The second thrust of Gorrell's attack on exaggerated imagery is based on his premise that the purpose of the editorial cartoon is to enlighten the public. Gorrell concludes that the simplicity and shocking visual misrepresentation in most cartoons does not promote intelligent discussion of current issues. He therefore again asks for moderation on the part of cartoonists.

I do not deny that a cartoon can and should occasionally educate the public, but I question whether that is really the cartoon's major function. The cartoon is certainly ill-equipped to to do it well, at any rate. One picture and a handful of words do not lend themselves to the subtlety, accuracy, and fairness that Gorrell yearns for. It seems to me that the role of educating and intelligent arguing is more properly left to the columnists, who have hundreds of words at their disposal every day. The editorial cartoon is a blunt instrument. It has power, but little finesse. The cartoon hits the reader with a take-it-or-leave-it, point-blank opinion and doesn't stick around to argue. This is its proper function.

A good cartoonist will use levity, gravity, symbols, and caricature with enough unpredictability and variety to catch the reader by surprise. Take away the cartoonist's license to exaggerate, simplify, distort, and shock, and you take away his ability to say anything forcefully. This forcefulness is vital, for this is what compels the reader to think. It is the visual surprise and shock value of the editorial cartoon, whether somber, funny, subtle, or bold, that takes the place of (and sometimes surpasses) the columnist's ability to argue at length. Herblock's famous cartoon of Nixon crawling out of a sewer was unfair, distorted, and didn't include one reason why Nixon was portrayed so viciously.
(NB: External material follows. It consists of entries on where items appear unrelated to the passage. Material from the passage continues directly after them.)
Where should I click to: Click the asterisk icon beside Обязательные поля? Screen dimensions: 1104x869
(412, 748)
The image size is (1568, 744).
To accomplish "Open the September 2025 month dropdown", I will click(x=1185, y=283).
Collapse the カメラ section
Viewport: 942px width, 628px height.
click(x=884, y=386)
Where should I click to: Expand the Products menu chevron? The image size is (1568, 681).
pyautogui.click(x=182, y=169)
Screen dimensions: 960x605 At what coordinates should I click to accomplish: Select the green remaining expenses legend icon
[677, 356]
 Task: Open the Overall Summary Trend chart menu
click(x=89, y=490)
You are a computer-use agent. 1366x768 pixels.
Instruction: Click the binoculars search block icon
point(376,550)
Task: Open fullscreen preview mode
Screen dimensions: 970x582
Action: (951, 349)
Instead, it confronted the reader with a bald opinion that, by virtue of its exaggeration, was impossible to ignore. The cartoonist's role is not so much to instruct his audience, or illuminate the Truth, as it is to simply take an honest stand and present it vehemently enough so that it must be confronted. This constitutes the power of the cartoon to stimulate discussion and debate. And this is the cartoon's positive function in society.

The shallowness that Gorrell points to is not, then, a result of overstated imagery, but rather, in my opinion, virtually the opposite. Far from abusing our license to be outrageous, cartoonists aren't taking advantage of it. If cartoons need not, as I have argued, actually instruct, they should at least provoke. Although a cartoonist is justified in occasionally climbing down from the pulpit and humorously remarking on some aspect of everyday life, editorial cartoons should be more than simply amusing. No cartoon that merely makes a pun or silly word play is going to elevate the level of discussion on any issue. Too many cartoons nowadays are chuckled at and easily forgotten, because they have not taken a position any more intriguing than "Med-flies are funny." Considering the opportunity the cartoonist has, to surprise or anger people enough to make them think and argue, presenting a comic strip-calibre joke is quite a waste of weaponry in the so-called "heavy artillery of journalism."